New Place New Semester
After a long summer of smiles, pain, stress, and everything in between. My May had started off pretty slowly, was able to rest after classes ended, that is until things occurred at my job where we ended up with new management.
Then towards then end of May I met a guy . All through June things were going great until it all of a sudden stopped, leaving me completely broken and an emotional wreck to start off July. Then to top things off for the summer, my grandmother had a stroke which led her into a comatose stage in the hospital and eventually her death (RIP). I've never had someone in my family die (except my grandfather when I was a baby). This summer has been an emotional breaking point for me to the point where I can barely feel anything. I used to understand the feeling of being "numb" but after this summer I can honestly say that I am completely numb . I feel like a teenager who wants to lash out at the world, but being an adult I realize that won't help matters. It may make me feel better but it wouldn't change anything that has happened. This summer has put me into a shock, one of the worst summers of my life.

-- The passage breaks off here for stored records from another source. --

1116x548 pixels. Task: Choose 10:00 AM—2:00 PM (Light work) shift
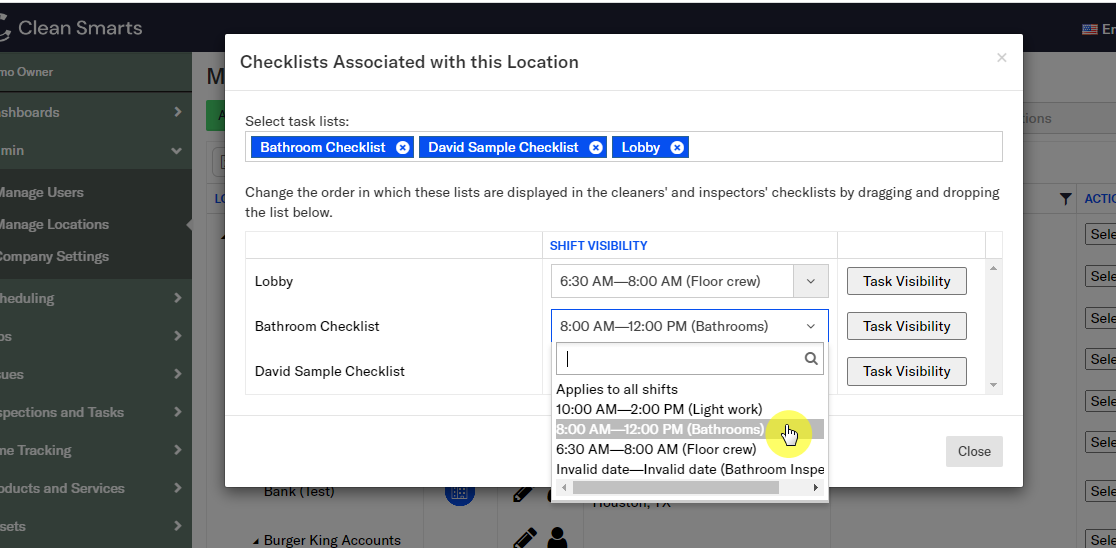click(x=658, y=409)
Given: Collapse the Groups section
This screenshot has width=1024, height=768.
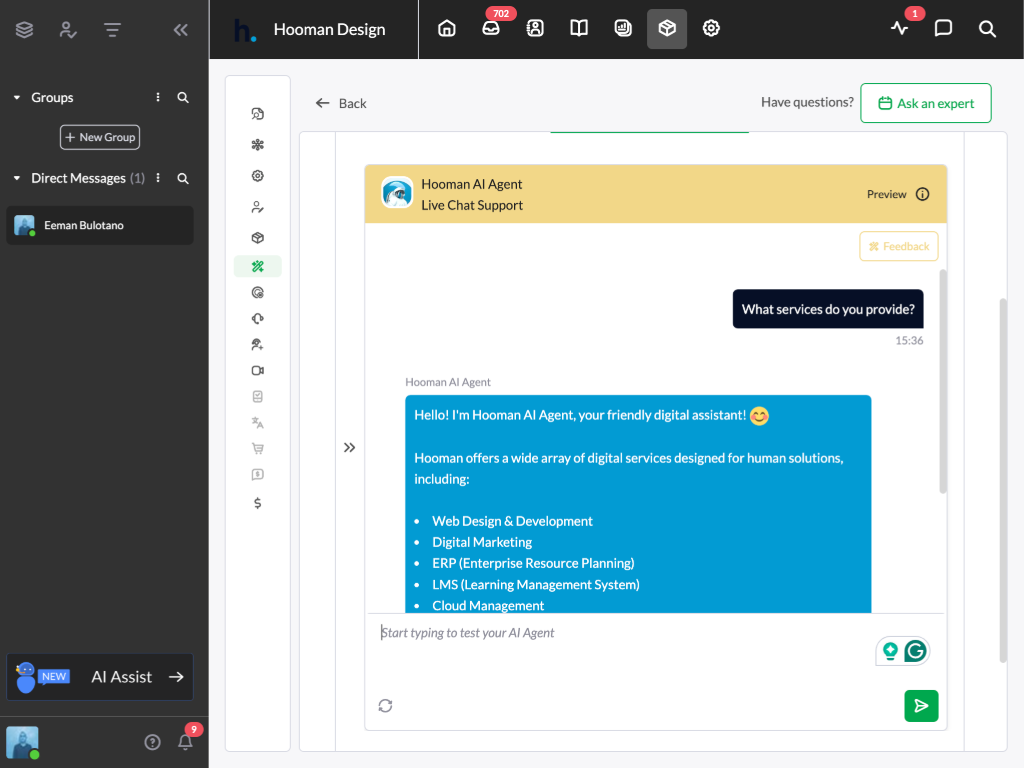Looking at the screenshot, I should click(x=17, y=98).
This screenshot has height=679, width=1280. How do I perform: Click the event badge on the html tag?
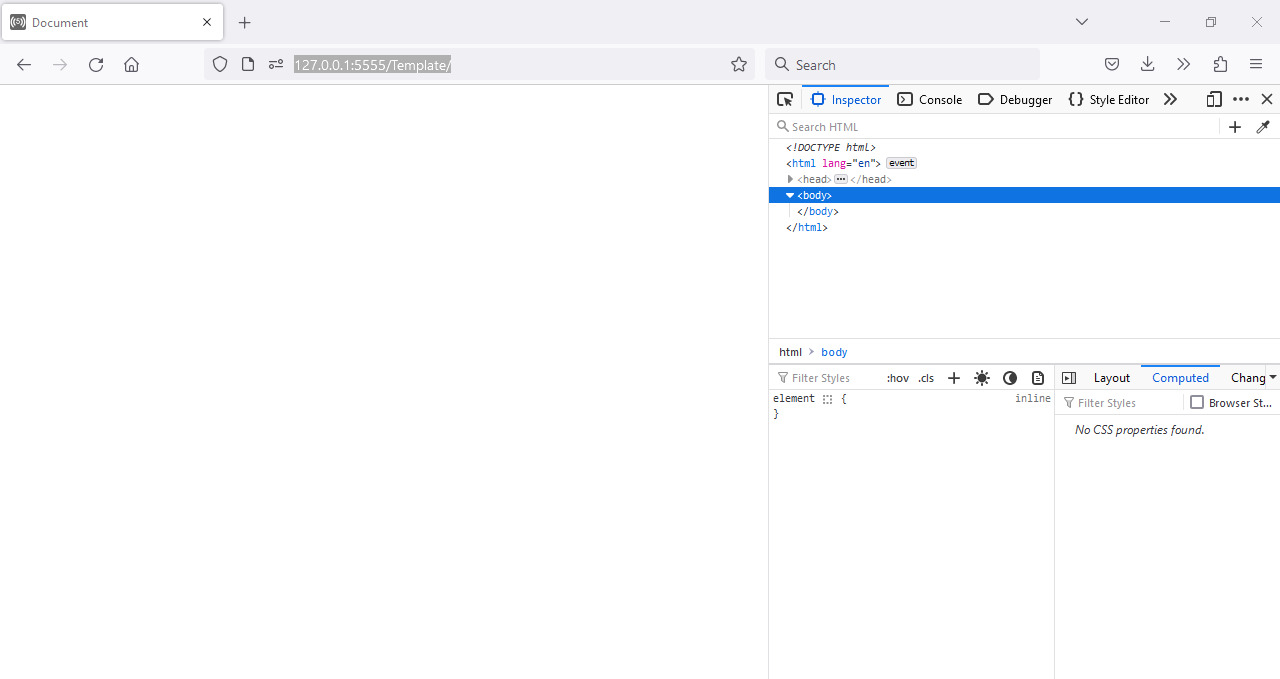click(900, 163)
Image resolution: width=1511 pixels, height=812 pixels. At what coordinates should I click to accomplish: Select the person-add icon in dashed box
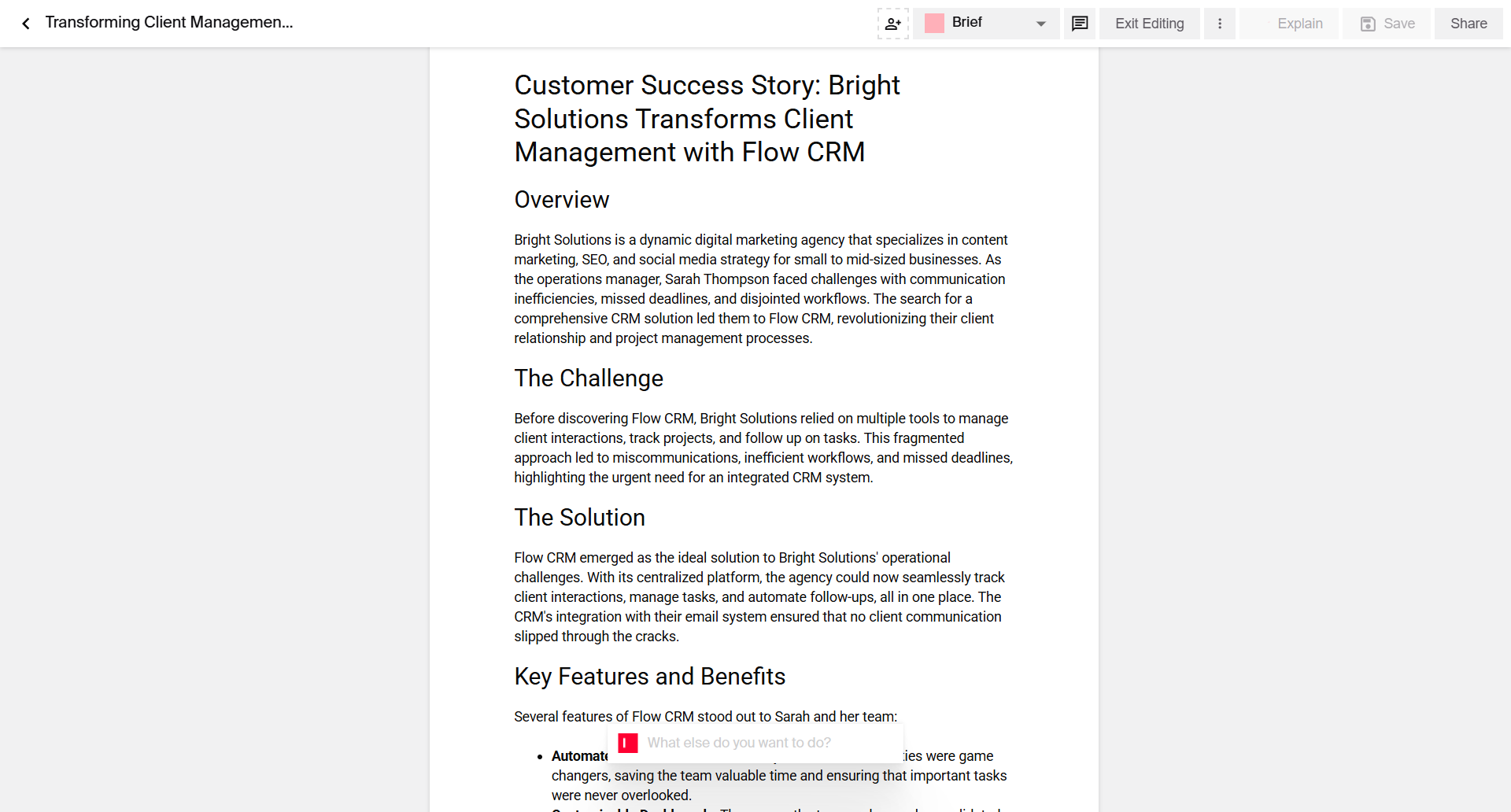tap(892, 24)
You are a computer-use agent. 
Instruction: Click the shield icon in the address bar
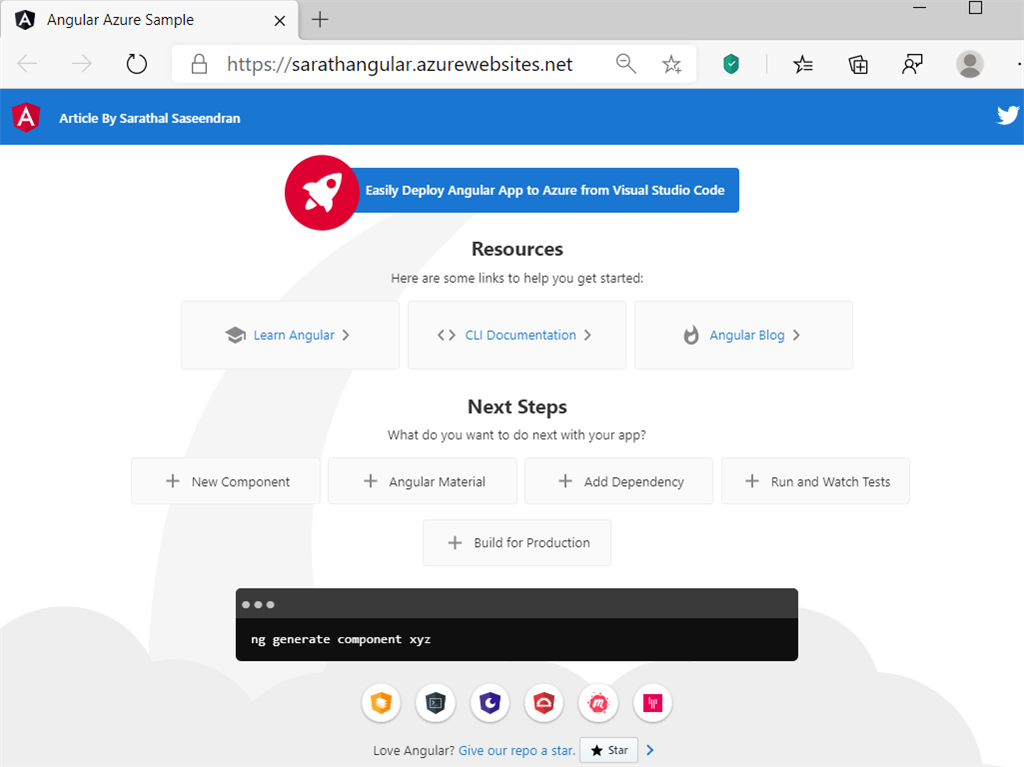(731, 63)
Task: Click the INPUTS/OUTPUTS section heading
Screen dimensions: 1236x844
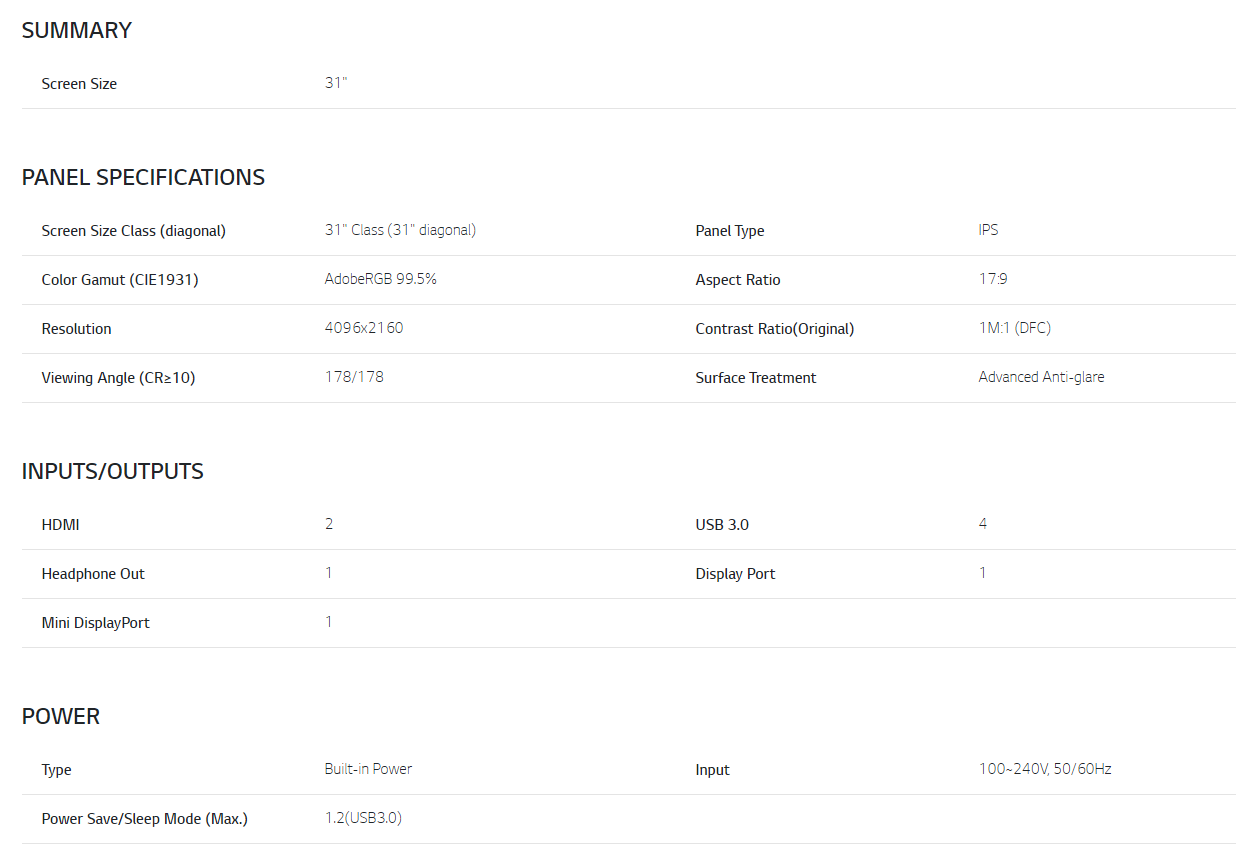Action: click(112, 472)
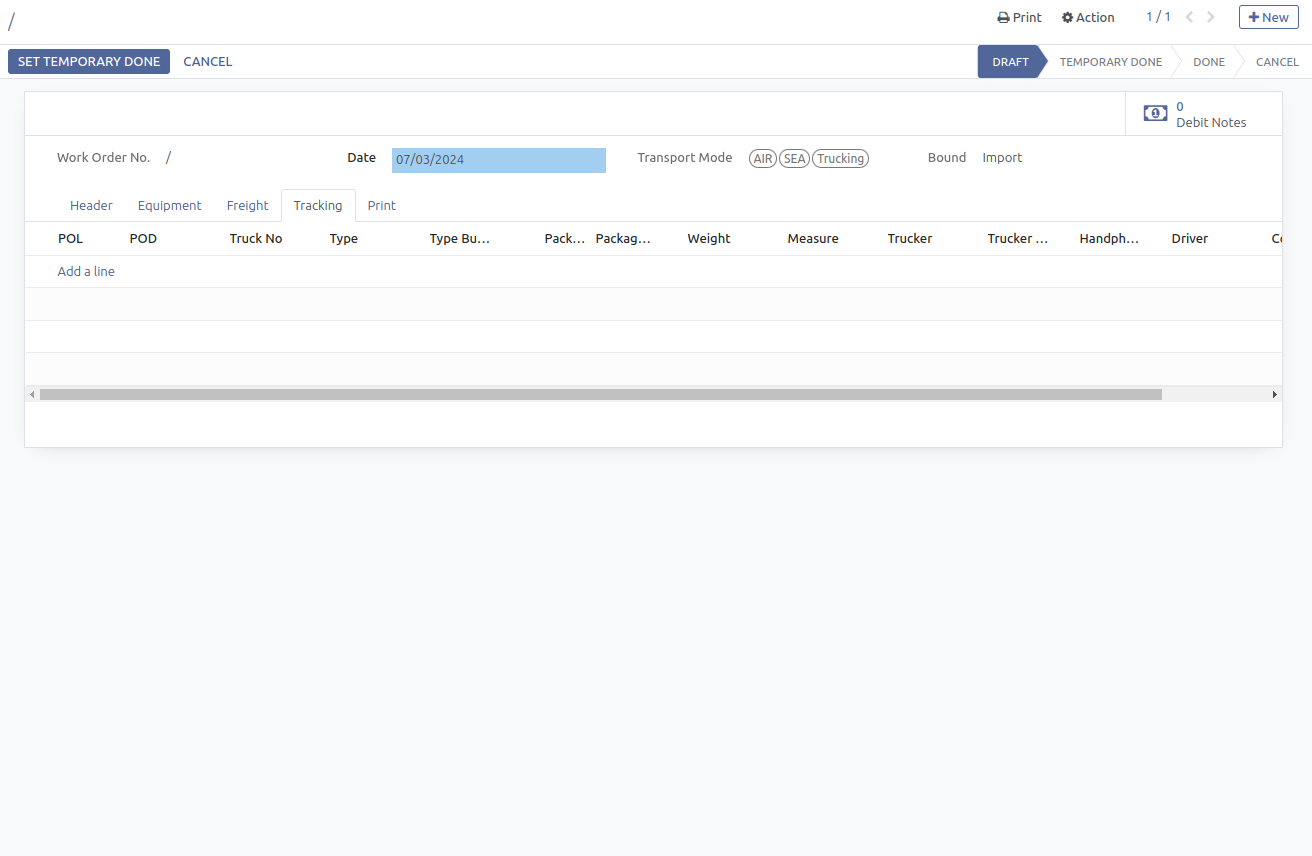Sort by the Truck No column header
The height and width of the screenshot is (856, 1312).
point(256,239)
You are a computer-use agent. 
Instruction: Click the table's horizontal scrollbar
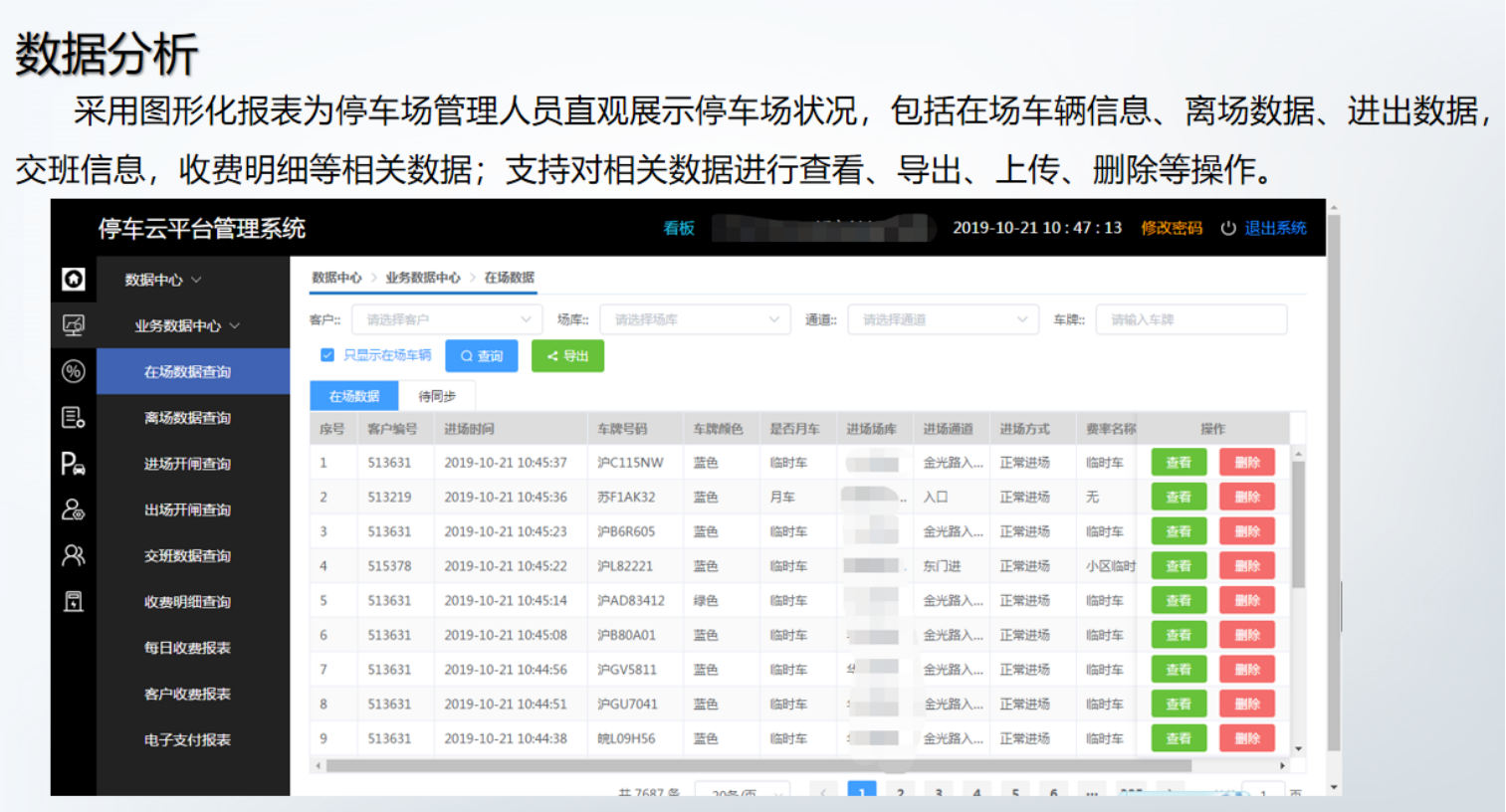756,766
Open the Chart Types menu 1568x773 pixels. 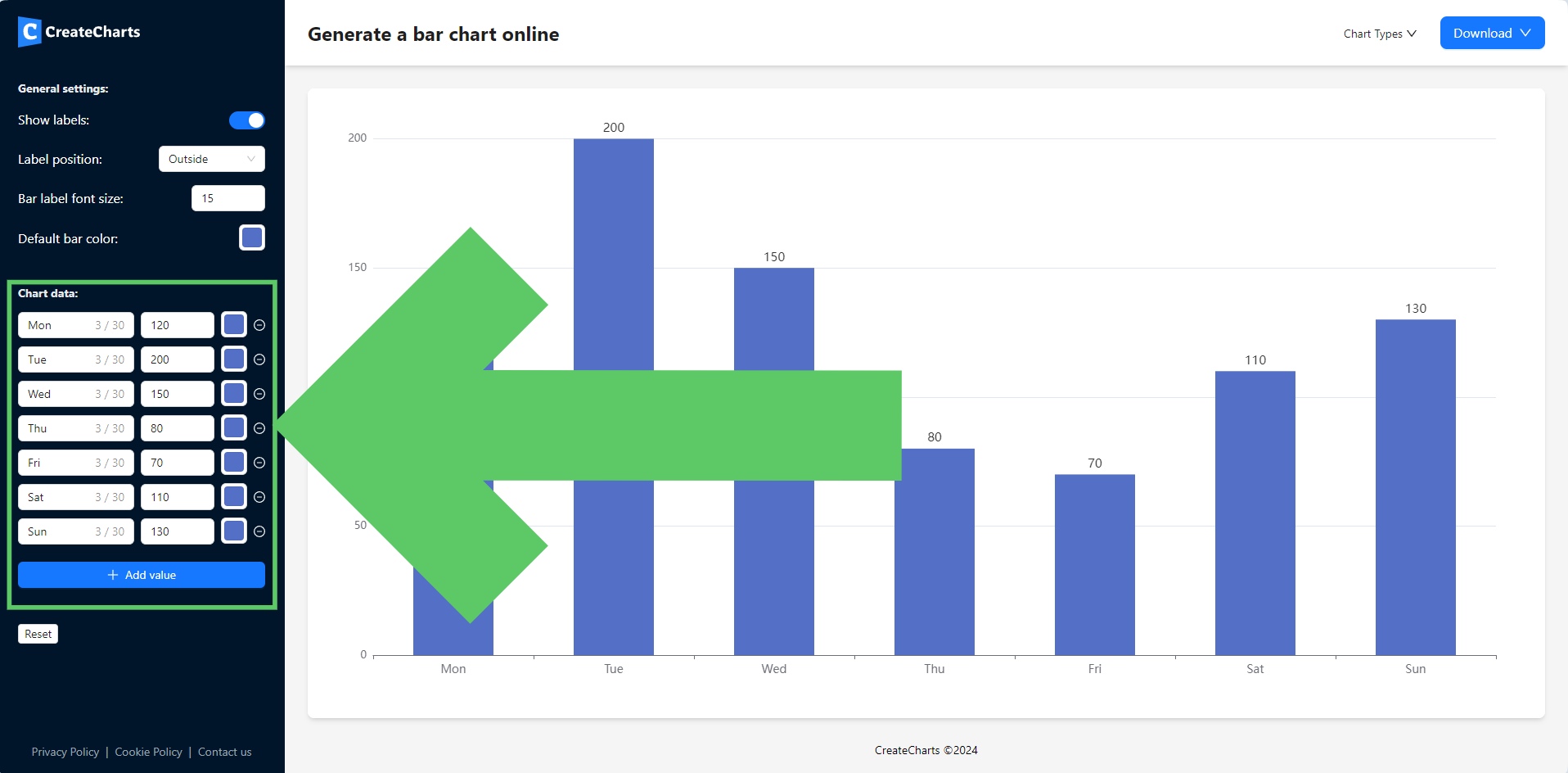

Heck, this past yeah (from August to now) has been one of the worst years of my life. So bad that I am to the point where I want to graduate from this college, get out of this town, and never look back. Problem is, after college they don't tell you what to do next. It's all up to you. No more guidance or hand-holding you through the next steps of your life. It's all on you. What do you do after you graduate college ? Especially in today's society where jobs for graduates are little or unpaying. How are we supposed to live on that?
But just earlier this week I moved. Hopefully a new place will help give a fresh start. At least I can only hope. Gah, I'm just ready for things to start turning around. In June I thought things were finally going great until the guy broke me (I made earlier articles about him for those who want to know what happened) and then things began to spiral down.
Do you ever get tired of constantly getting back up with high hopes you won't fall again but alas you do?